TEMPO.CO, Jakarta - Chief Strategist dari Center for Indonesia’s Strategic Development Initiatives (CISDI), Yurdhina Meilissa, mengkritisi rencana kenaikan Pajak Pertambahan Nilai (PPN) tahun depan dari 11 persen menjadi 12 persen. Ia menilai kenaikan PPN akan memicu peningkatan biaya jasa kesehatan.
“Dari sisi industri, penambahan PPN bakal memberi akibat tidak langsung nan berkontribusi terhadap biaya jasa kesehatan,” ujar Yurdhina dalam jawaban tertulisnya seperti dikutip pada Kamis, 28 November 2024.
Yurdhina menjelaskan, jasa kesehatan pada dasarnya merupakan kategori nan dikecualikan alias dibebaskan dari pajak.
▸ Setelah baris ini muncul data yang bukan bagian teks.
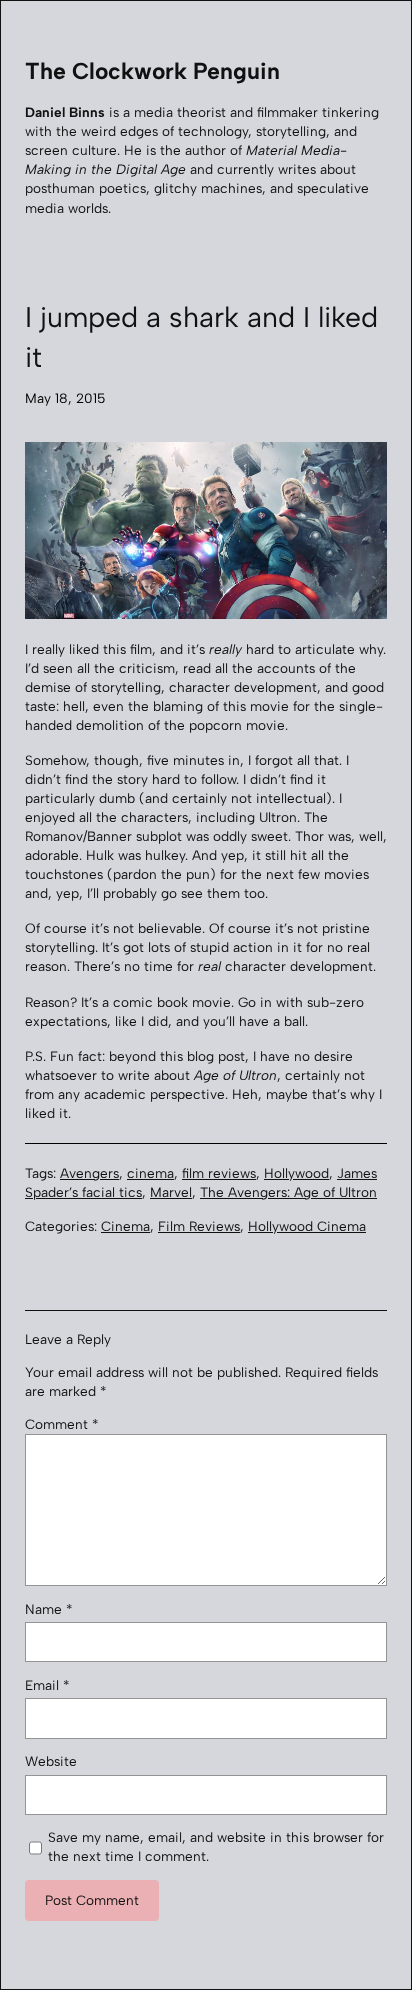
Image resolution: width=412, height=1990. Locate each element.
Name (48, 1609)
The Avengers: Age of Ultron (288, 1192)
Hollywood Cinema (307, 1226)
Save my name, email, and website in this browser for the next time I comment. (216, 1846)
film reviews (219, 1173)
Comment (61, 1424)
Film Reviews (199, 1226)
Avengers (89, 1173)
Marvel (171, 1192)
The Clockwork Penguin (152, 71)
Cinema (125, 1226)
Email (47, 1685)
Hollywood (296, 1173)
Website (51, 1761)
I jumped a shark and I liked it (201, 337)
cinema (150, 1173)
Namun, kenaikan nilai bahan pokok farmasi serta alat-alat kesehatan nan dikenai PPN 12 persen juga berakibat pada peningkatan biaya jasa kesehatan.
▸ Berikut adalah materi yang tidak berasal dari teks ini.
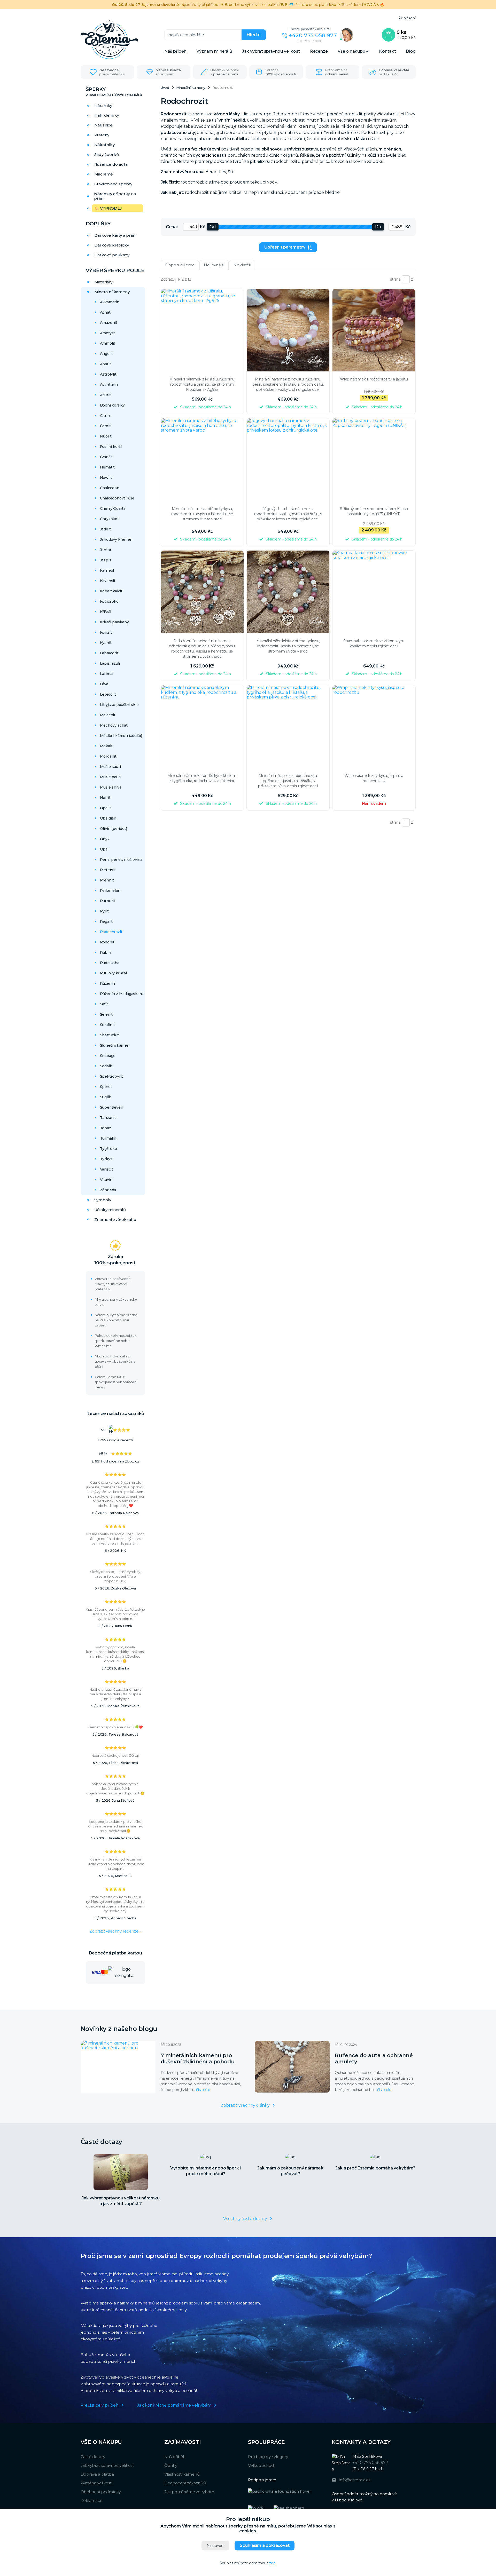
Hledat (254, 34)
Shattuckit (109, 1035)
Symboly (102, 1199)
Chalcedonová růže (117, 498)
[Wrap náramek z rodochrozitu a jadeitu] (373, 330)
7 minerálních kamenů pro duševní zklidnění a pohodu (198, 2058)
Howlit (106, 477)
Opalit (105, 808)
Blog (410, 51)
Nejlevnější (214, 265)
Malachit (107, 715)
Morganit (108, 756)
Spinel (106, 1086)
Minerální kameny (112, 291)
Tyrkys (106, 1159)
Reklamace (92, 2500)
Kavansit (107, 580)
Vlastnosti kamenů (182, 2474)
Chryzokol (109, 518)
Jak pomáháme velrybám (189, 2491)
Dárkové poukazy (111, 254)
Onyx (105, 839)
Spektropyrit (111, 1076)
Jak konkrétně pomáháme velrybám (174, 2405)
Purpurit (107, 901)
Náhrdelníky (106, 115)
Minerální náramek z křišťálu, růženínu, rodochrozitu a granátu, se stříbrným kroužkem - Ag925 (202, 384)
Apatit (105, 364)
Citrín (105, 415)
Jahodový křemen (116, 539)
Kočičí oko (109, 601)
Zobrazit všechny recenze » (115, 1931)
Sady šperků (106, 154)
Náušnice (103, 125)
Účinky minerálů (110, 1209)
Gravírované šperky (113, 183)
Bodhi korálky (112, 405)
Ia mencontohkan dengan obat-obatan nan pada dasarnya merupakan peralatan kena pajak (BKP) sesuai dengan Surat Edaran Direktur Jenderal Pajak Nomor SE-06/PJ.52/2000. Dimana, obat-obatan nan diberikan bagi pasien rawat jalan bakal ikut dikenakan PPN.
“Obat merupakan peralatan kena pajak (BKP) nan bakal terkena PPN pada setiap rantai distribusinya,” kata Yurdhina.
Yurdhina juga mengatakan, kenaikan harga-harga obat-obatan ini nantinya juga bakal ditanggung oleh masyarakat. Ia menjelaskan, dalam skema Jaminan Kesehatan Nasional (JKN), ada biaya tambahan nan kudu dikeluarkan masyarakat untuk menebus obat-obatan ataupun perangkat kesehatan nan tidak dijamin oleh JKN. Biaya ini nantinya bakal meningkat besarannya jika PPN 12 persen jadi diberlakukan.
“Yang kudu dipikirkan adalah pengaruhnya terhadap skema out-of pocket, alias biaya nan dikeluarkan secara pribadi, baik nan tidak masuk dalam skema JKN maupun nan kudu bayar lebih dari plafon pembiayaan nan ditanggung JKN,” ucapnya.
Sebelumnya diketahui biaya pengobatan di Indonesia meningkat 13,6 persen selepas pandemi Covid-19. Sementara itu, jika dilihat secara tahun ke tahun alias year on year (yoy), biaya pengobatan di Indonesia naik sebesar 11,5 persen. Angka ini lebih tinggi dibanding dengan kenaikan ongkos kesehatan di Asia sebesar 11 persen.
Menurut Asosiasi Asuransi Jiwa, kenaikan biaya kesehatan disebabkan oleh kenaikan nilai peralatan medis, biaya klaim asuransi nan meningkat serta penundaan perawatan selama masa pandemi Covid-19. Inflasi medis selaras dengan kenaikan biaya tarif pelayanan kesehatan pada awal 2023 nan tertuang dalam Peraturan Menteri Kesehatan tentang Standar Tarif Pelayanan Dalam Penyelenggaraan Program Jaminan Kesehatan.
“Kenaikan biaya kesehatan juga dipengaruhi oleh inflasi umum pada 2022 sebesar 5,5 persen,” kata mereka dalam laman resmi organisiasi aaji.or.id itu.
Ikhsan Reliubun ikut berkontribusi dalam penulisan tulisan ini.